Personally, I find the topological perspective useful for thinking about
types. I would guess most programmers think of types as sets, which is
perfectly fine for the kind of first-order tasks we encounter in almost all
day-to-day programming. However, it doesn't give much intuition when dealing
with the crazy kinds of abstractions we find in languages like Coq, Agda, or
even some of the funky new Haskell extensions. Whilst the vast majority of
programmers will never, and should never need to, deal with that level of
abstraction, it's personally the kind of programming I really enjoy :) (My own
work is in the area of formal proofs, proof search, program equivalence, etc.)

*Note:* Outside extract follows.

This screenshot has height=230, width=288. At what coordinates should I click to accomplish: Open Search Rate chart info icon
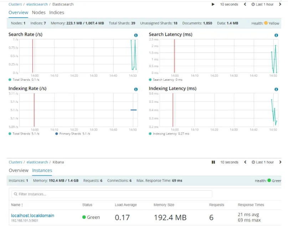click(x=136, y=35)
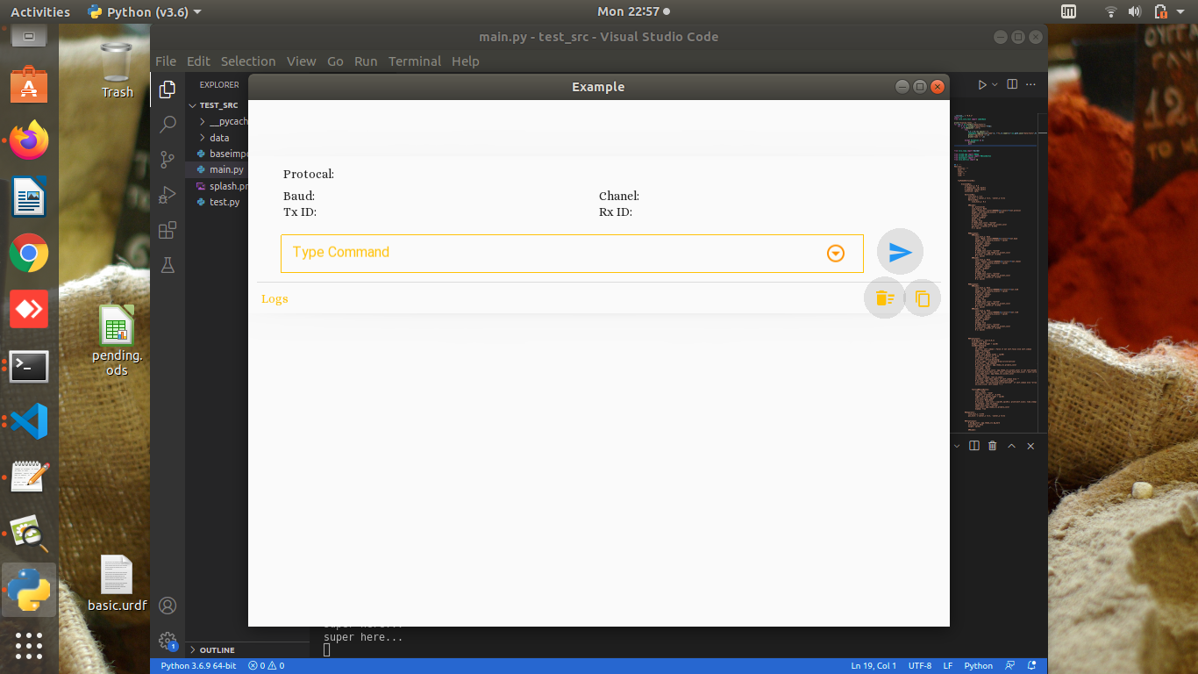Click inside the Type Command input field
Image resolution: width=1198 pixels, height=674 pixels.
pos(526,253)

I think HoTT's key insight has already been made: although using UIP (or one
of its many equivalents) to ignore the differences between proofs makes life
easier in the short-term (eg. as a Coq user I was blown away by Agda's ability
to do pretty much everything by pattern-matching on refl), in the longer term
all of those transport lemmas, path inductive proofs, etc. give us tangible
benefits; firstly for explaining _why_ something is true, secondly for
allowing new kinds of higher-level reasoning and thirdly for aiding
mechanisation and computation. Essentially, HoTT is just a logical extension
of the intuitionism/constructivism ideals :)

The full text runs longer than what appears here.